Smart Moves by Ellen James Martin

Seniors: Charting a Life Trajectory With Housing in Mind

He was an IT specialist and she a nurse-practitioner. Through their 30s to 50s, this couple lived contentedly in their brick ranch in a wooded suburb with highly rated schools. But after they hit their 60s and their kids cleared college, the pair entered a period of great indecision -- as well as marital conflict -- about where to live in their later years.

As a retiree, he dreamed of relinquishing ownership of their big place with all its obligations and proposed moving to a trendy city hamlet where they could run a cozy coffee shop. But his wife, also retired, had mixed feelings about leaving their 3,000-square-foot home, which was so filled with happy family memories -- a place perfectly decorated to her taste.

It took nearly a decade for this couple to decide whether and where to move. Ultimately, they sold their handsome rancher and found a smaller loft to their liking in a semi-suburban town where they now teach yoga classes rather than run a coffee shop.

Mark Nash, a longtime real estate broker and analyst, doesn’t know the couple in this true story. But he’s not surprised that as retirees, they went through such an agonizing ordeal before charting their final housing path.

“A lot of Americans have so much of their identity tied up in their house -- and letting go is all the harder the older you get. Downsizing has plenty of benefits. But waiting too many years makes it very difficult,” Nash says.

Of course, many retirees -- including those who rely heavily on Social Security checks that currently average less than $1,500 monthly -- have limited housing options. Many in this category must either remain in a modest house they own free and clear or sell and move to an inexpensive rental unit. Still others who face significant health issues must move to assisted living.

But couples like the retired nurse and her husband, who are healthy and have ample retirement savings -- as well as substantial home equity -- have many housing choices open to them.

“Ironically, seniors who are financially secure often have so many real estate opportunities they can suffer from over-choice. This can cause great discomfort and discord in their personal lives,” says Nash, the author of “1001 Tips for Buying & Selling a Home.”

After weighing the pros and cons of scaling back their housing, an increasing number of people are now interested in smaller living, says Lauri Ward, author of “Downsizing Your Home With Style.”

“More people now want to live a calmer, simpler life. In a smaller place, you not only cut expenses but you reduce your carbon footprint. It’s like going from a big luxury car to a Prius,” Ward says.

Here are a few pointers for seniors debating between downsizing and aging in place:

-- Actualize your alternatives through in-person visits.

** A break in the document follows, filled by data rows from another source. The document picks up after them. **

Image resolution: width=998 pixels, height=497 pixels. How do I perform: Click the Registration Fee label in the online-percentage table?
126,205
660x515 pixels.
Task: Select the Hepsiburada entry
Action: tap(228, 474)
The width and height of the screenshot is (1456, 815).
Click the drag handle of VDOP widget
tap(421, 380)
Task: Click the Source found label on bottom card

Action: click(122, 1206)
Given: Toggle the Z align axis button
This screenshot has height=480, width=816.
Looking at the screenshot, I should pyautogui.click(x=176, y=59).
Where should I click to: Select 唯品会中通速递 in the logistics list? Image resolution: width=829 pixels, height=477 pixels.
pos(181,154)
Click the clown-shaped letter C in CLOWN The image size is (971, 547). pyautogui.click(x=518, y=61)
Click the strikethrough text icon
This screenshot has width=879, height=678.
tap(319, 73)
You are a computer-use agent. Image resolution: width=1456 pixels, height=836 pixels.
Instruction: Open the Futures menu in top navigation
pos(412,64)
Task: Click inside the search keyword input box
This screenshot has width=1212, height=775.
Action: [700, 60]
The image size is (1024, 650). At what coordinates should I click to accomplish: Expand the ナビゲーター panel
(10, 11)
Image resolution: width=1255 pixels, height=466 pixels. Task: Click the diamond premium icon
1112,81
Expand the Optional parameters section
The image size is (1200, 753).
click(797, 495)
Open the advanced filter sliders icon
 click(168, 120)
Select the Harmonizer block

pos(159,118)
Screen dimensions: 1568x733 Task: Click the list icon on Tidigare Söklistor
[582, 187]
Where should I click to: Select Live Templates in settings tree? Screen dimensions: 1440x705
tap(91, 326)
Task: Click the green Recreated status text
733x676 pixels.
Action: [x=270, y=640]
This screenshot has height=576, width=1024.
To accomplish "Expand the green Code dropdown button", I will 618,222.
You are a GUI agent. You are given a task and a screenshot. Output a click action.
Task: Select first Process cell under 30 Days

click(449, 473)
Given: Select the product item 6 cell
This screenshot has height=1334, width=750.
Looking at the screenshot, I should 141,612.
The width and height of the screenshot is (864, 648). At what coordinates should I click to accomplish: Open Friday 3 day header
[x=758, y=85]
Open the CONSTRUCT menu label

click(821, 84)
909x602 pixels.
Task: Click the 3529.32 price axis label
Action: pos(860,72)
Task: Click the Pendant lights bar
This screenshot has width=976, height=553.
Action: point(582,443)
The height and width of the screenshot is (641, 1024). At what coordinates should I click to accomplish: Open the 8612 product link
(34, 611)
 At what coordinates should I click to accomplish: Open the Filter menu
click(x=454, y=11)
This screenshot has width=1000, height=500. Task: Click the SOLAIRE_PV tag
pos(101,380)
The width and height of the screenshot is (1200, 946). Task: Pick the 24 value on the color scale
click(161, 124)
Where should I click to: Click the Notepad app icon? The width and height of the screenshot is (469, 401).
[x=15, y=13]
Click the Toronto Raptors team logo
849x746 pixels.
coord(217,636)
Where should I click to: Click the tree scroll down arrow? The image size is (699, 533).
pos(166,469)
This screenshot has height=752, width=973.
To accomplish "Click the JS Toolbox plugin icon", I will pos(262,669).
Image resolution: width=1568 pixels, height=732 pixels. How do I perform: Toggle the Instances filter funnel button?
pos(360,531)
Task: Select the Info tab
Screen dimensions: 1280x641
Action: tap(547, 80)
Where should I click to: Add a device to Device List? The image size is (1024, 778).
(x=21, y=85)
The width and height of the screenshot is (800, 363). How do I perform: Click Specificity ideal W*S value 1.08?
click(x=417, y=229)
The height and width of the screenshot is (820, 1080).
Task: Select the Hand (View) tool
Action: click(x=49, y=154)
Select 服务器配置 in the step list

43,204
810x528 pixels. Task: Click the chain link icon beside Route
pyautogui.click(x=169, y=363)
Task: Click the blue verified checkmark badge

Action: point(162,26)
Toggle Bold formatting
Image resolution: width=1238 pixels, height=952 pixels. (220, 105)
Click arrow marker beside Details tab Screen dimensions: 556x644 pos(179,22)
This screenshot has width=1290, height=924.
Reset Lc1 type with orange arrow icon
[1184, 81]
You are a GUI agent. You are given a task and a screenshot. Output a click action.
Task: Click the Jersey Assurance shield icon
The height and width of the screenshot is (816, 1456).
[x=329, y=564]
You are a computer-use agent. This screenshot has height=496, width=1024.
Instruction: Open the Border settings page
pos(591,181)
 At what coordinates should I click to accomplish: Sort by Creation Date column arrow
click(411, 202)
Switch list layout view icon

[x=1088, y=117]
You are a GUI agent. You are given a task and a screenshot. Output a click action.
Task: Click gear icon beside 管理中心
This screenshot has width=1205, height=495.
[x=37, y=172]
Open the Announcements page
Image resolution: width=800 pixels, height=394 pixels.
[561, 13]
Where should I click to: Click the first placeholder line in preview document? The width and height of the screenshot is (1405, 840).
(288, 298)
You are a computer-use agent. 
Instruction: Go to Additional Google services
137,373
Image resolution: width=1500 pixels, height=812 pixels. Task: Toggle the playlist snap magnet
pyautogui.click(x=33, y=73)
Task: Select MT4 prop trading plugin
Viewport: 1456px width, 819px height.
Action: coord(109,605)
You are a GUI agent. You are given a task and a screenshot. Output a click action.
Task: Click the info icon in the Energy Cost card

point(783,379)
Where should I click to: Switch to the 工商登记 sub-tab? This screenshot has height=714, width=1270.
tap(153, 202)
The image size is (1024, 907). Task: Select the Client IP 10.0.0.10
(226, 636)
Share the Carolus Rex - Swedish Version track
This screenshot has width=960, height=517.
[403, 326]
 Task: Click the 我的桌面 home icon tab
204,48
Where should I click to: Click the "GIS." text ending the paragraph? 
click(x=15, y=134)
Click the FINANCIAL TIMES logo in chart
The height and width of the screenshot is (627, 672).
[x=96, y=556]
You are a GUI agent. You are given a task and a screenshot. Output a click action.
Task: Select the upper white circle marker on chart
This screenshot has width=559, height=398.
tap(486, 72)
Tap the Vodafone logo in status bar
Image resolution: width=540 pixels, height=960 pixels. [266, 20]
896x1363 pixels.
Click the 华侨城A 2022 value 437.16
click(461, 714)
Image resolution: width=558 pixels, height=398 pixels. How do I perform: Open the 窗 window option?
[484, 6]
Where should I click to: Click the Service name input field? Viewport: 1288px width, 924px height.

A major factor in your decision on whether to sell your big house and downsize comes down to your comfort level with a smaller property. You can ruminate endlessly about your options, but there’s no substitute for onsite visits.

“Get out of that armchair and go see the smaller properties. Once inside, you’ll have an easier time imagining if you’d be comfortable with a more condensed lifestyle or whether you absolutely can’t part with your current house,” Nash says.

-- Make sure you and your partner are in agreement. “If you’re making a big housing move, there’s always a relationship dynamic for couples. You can’t ignore this reality,” Nash says. “You never want to pressure the other person into selling if they’re not really on board with the plan. That could backfire when resentment builds later,” he says.

-- Consider a few sessions with a life coach. Obviously, there are many financial implications to a major real estate move. And that’s all the more so now, given that homes continue to gain value in many neighborhoods.

“In any market, it can take quite a while to reverse a real estate mistake. So you don’t want to make a mistake in the first place,” Nash says.

Some people consult a financial planner or accountant before deciding to sell a long-held home. That’s fine, says Nash, but he adds, “A good life coach will help you think through the meaning of your real estate decisions for your life as a whole -- not just your financial life.”

In choosing a life coach, he recommends that seniors select someone who has reached their age or is older.

“If you’re 60, someone who’s 40 isn’t going to grasp your situation,” he says.